The leadership council includes five members from each agency: Anthony Fauci, M.D., director, NIAID; Thomas R. Insel, M.D., director, NIMH; Story Landis, Ph.D., director, NINDS; Griffin P. Rodgers, M.D., director, National Institute of Diabetes and Digestive and Kidney Diseases; Susan B. Shurin, M.D., acting director, NHLBI; Lawrence R. Deyton, M.D., director, Center for Tobacco Products; Dr. Goodman; Karen Midthun, M.D., acting director, Center for Biological Evaluation and Research; Jeffrey E. Shuren, M.D., director, Center for Devices and Radiological Health; William Slikker Jr., Ph.D., director, National Center for Toxicological Research; and Janet Woodcock, M.D., director, Center for Drug Evaluation and Research.
One priority Dr. Goodman identified as an area of interest for the council was to examine how NIH and FDA currently work together and find new ways to partner. While all of FDA’s centers interact with NIH, he said, the agencies should “really pick a few areas where, on levels across the entire NIH and across the entire FDA, we can really make a difference working together.
“An example we’ve discussed a lot is earlier engagement with some of their clinical enterprise studies, so that the results are as useful as possible at the end of the day in impacting medical care and improving the lives of patients,” Dr. Goodman told the FDA’s science board.

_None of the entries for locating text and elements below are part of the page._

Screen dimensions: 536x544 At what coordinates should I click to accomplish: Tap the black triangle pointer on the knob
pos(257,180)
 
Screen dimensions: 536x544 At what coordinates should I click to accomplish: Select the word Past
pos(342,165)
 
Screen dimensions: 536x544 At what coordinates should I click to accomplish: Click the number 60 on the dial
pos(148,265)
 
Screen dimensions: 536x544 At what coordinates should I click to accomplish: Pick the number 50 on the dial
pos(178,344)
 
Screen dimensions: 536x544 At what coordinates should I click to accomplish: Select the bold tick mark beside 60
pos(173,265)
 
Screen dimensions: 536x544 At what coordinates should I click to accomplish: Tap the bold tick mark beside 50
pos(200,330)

Other priorities for the council include:
• Optimizing and maximizing data from clinical trials
• Encouraging the repurposing of products not being used or which have dropped through the commercial development system, such as the repurposing of drugs for orphan diseases
• Developing science to back up the work that the Center for Tobacco Products is going to do: The center’s duties include reviewing premarket applications for new and modified-risk tobacco products, requiring new warning labels, and establishing and enforcing advertising and promotion restrictions.
“I think it’s sort of astonishing, beyond kind of the basic science of harm, how little science there is about tobacco and its effects. We have heard from Dr. Deyton, the new director of the Center, how important it’s going to be for them as they start getting, for example, lists of ingredients and start trying to find effective ways to reduce harm, to have the science to back it up,” Dr. Goodman told the board.
FDA science board member Garret Fitzgerald, M.D., suggested to the leadership council another area where NIH-FDA cooperation could prove valuable: Applying the convergence of new technologies such as next-generation sequencing, medicalomics, and microbiomics to engage new researchers in food science as well as “provide new tools to those who are interested to begin to ask questions with a degree of precision that was previously unimaginable.”